THE ENERGIZING VISION
Rightfully
we revere our scientists, the artists who make our hearts soar, the
comedians who give us laughter, the healers who bind our wounds. But we
always reserve a special place for the ones we call "saints" — the
compassionate ones who love us wholly and utterly. Sometimes those
saints undertake extraordinary feats of service and incidentally garner
a lot of attention; Mother Theresa leaps to mind. Others live more
quietly, and attract less notice. But even without much prospect for
film bios and pilgrimages after they're dead, these saints are precious
nonetheless. I believe I've seen such beings once or twice in toll
booths on highways, recognized them in a split second of eye contact,
and was a quarter-mile down the road before I even knew what had
happened.
"Saint"
may not be the word you'd naturally use here; somehow "Good Person"

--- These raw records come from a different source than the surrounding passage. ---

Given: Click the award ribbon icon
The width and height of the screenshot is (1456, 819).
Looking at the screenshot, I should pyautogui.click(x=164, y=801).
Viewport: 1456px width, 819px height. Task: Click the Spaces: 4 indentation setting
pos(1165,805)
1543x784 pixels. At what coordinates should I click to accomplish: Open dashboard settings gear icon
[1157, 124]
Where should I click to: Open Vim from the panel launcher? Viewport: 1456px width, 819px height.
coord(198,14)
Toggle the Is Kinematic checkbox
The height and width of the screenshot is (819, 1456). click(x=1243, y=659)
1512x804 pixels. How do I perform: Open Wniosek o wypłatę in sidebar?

just isn't strong enough verbal medicine though, so I'm going to stick
with saint. My only regret in using the word is that the churches of
every stripe have told a terrible lie over the centuries; they've made
saints seem much rarer than they really are, so I seem to be invoking
something very exotic when in fact I am not. We've all known a saint or
two; life just seems to be set up that way. Caring and support radiate
from such people; we turn to them naturally when our burdens are heavy,
when we need someone to affirm our basic worth and goodness, despite
our guilt, our confusion, our frustration. They don't pity us; that
emotion is far colder and more distant than what they radiate. Whatever
we may feel inside ourselves, they have felt it too — however dark or
abased it may be.
Thus,
we expose another lie the churches tell: these saints are utterly
human, and utterly accepting of their humanness. What distinguishes
them is only the extent to which they have opened to their own
humanity. And that openness empowers them to open equally to your
humanity or to mine.
To
say that with your twelfth house Pluto, you have the chart of a saint —
even in the milder, broader definition of the word I am advocating here
— would be misleading. There is really no such thing as the "chart of a
saint." The cockroach born under the manger had Christ's chart.
Sainthood refers to an attainment; a chart refers only to potentials,
and read accurately, it describes dark potentials as well as bright
ones.
It is
more accurate to say that in this lifetime you have the opportunity to
attain that level of compassionate engagement which I am characterizing
as "sainthood," and to touch people's lives in that intimate, inspiring
way. That is your High Destiny, and reaching it is in no way automatic.
As we have seen, there are other roads you could go down.
But this high solitary road, maybe the highest road of all, is now open to you, if you choose to travel it.